— Problem description —
Arrange the stretch of the data from the line containing "The image size is (1512, 794)." through the line containing "What do you see at coordinates (24, 668)" as a Markdown table with the columns Row and Entry. Give each line its own numbered row and leave out blank lines.

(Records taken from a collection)
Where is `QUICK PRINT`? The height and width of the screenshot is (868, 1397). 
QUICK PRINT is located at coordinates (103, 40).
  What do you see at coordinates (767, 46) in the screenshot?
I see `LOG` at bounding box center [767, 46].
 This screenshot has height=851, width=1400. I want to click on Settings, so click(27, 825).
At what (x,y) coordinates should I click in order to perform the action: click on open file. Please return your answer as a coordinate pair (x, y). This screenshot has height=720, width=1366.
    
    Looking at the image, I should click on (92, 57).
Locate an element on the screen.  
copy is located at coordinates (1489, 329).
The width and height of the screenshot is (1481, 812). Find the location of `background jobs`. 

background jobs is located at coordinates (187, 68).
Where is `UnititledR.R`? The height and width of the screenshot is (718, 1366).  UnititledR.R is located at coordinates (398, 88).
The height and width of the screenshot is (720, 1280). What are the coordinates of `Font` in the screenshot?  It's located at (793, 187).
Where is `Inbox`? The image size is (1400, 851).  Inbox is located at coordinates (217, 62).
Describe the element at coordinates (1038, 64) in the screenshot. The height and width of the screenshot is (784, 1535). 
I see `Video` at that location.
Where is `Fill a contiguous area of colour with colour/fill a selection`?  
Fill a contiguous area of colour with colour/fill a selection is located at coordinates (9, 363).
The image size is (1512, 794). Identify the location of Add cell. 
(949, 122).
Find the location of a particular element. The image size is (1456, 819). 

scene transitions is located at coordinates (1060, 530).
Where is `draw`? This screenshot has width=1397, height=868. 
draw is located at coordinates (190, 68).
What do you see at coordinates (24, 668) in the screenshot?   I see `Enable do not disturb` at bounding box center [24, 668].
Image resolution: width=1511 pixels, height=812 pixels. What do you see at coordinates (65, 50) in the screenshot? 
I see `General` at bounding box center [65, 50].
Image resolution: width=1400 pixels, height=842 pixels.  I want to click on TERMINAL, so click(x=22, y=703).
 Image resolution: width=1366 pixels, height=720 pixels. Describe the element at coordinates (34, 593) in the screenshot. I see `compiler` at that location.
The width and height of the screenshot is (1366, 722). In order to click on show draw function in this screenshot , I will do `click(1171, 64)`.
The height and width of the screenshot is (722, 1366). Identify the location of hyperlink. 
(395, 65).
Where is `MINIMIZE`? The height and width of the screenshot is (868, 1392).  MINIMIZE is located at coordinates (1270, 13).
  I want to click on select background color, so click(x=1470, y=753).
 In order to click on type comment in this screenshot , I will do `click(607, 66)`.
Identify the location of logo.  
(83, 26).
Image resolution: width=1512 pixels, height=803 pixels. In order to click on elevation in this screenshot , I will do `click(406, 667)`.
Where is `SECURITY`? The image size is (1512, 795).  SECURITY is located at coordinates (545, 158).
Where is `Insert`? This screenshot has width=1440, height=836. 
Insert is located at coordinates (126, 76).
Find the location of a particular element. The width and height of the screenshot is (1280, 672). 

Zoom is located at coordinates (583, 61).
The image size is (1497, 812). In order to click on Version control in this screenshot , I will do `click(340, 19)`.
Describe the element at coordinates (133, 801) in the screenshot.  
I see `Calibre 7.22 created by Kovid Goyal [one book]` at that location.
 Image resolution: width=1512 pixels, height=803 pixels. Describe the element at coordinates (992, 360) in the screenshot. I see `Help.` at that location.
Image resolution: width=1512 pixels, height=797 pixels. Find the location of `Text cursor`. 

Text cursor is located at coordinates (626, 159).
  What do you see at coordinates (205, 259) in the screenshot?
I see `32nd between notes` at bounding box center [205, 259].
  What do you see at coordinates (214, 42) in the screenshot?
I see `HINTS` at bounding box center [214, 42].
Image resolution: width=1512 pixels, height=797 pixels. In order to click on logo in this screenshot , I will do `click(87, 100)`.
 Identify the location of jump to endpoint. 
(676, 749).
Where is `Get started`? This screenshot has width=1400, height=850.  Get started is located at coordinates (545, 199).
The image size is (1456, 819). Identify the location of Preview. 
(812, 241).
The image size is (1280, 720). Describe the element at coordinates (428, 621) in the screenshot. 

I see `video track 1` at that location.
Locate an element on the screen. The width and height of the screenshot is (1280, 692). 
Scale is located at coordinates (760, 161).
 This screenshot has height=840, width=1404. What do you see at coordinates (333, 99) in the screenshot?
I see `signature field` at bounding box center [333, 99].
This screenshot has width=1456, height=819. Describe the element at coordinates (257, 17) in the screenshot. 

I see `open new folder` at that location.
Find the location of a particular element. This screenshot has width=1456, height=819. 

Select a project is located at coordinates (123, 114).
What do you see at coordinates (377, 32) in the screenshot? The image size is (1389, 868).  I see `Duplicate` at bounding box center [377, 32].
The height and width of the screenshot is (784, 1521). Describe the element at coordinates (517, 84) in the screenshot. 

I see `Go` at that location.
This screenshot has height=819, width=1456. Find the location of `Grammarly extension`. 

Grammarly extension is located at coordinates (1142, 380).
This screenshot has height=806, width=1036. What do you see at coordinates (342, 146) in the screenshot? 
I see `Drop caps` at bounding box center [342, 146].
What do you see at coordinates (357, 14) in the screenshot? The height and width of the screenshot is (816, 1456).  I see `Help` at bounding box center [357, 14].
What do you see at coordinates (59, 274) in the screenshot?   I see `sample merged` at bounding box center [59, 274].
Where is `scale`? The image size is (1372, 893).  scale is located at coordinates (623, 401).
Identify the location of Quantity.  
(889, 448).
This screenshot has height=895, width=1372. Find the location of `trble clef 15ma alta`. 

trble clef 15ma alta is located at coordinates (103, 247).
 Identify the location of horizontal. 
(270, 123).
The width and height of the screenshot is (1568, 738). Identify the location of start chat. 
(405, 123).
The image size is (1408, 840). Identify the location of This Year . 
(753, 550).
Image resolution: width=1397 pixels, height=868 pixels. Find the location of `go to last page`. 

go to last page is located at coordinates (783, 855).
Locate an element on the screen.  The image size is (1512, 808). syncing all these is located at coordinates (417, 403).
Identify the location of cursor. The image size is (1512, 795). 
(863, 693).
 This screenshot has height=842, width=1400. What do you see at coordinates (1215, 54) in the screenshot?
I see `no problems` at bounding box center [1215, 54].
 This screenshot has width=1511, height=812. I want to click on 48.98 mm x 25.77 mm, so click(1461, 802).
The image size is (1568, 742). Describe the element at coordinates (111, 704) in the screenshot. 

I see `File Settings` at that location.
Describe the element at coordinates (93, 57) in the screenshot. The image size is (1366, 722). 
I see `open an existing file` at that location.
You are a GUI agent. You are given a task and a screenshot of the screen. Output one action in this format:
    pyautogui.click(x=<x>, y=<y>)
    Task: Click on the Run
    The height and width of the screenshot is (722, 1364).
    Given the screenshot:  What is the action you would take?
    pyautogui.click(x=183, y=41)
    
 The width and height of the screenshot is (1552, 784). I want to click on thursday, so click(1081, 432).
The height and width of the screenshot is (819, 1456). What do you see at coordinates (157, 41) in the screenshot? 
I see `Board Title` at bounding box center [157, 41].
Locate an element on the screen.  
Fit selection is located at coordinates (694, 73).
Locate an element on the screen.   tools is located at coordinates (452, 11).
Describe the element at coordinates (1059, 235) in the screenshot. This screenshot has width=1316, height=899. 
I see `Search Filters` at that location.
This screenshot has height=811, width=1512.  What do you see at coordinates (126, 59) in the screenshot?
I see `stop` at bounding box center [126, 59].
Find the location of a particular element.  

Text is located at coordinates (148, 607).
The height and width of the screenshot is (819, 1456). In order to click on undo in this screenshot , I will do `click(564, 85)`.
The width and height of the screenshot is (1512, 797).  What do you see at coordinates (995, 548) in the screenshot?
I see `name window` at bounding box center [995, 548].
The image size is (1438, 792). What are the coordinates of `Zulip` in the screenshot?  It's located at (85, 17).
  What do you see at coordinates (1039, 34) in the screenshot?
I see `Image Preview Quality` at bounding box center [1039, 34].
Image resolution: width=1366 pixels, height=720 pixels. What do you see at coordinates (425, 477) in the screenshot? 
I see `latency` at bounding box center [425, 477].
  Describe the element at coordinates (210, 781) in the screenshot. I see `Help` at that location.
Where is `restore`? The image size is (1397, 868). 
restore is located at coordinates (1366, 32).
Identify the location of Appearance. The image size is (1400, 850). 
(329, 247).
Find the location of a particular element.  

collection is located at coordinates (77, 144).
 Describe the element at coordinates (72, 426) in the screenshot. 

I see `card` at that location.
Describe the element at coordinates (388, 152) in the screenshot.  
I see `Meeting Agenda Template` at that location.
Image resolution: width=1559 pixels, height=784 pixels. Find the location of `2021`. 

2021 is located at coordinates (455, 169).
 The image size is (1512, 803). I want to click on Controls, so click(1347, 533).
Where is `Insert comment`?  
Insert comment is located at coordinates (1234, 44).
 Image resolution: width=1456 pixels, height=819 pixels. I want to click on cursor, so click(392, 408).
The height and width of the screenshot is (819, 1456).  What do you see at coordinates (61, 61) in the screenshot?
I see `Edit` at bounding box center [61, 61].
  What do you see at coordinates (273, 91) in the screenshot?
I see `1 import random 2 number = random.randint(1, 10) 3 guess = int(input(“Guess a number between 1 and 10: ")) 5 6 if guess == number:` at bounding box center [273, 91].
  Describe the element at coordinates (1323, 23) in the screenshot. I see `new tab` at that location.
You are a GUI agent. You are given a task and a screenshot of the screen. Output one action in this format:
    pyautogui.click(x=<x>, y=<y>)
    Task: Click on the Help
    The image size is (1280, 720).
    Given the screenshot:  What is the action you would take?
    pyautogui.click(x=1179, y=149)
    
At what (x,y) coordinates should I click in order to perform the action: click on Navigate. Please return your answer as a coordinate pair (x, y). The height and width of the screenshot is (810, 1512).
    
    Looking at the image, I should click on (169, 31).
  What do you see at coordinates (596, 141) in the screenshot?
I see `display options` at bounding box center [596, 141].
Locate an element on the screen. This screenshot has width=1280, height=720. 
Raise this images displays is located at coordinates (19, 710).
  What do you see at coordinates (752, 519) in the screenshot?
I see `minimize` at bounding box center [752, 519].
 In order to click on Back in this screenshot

— Written response —
| Row | Entry |
|---|---|
| 1 | The image size is (1512, 794). Identify the location of Add cell.  |
| 2 | (949, 122). |
| 3 | Find the location of a particular element. The image size is (1456, 819).  |
| 4 | scene transitions is located at coordinates (1060, 530). |
| 5 | Where is `draw`? This screenshot has width=1397, height=868.  |
| 6 | draw is located at coordinates (190, 68). |
| 7 | What do you see at coordinates (24, 668) in the screenshot?   I see `Enable do not disturb` at bounding box center [24, 668]. |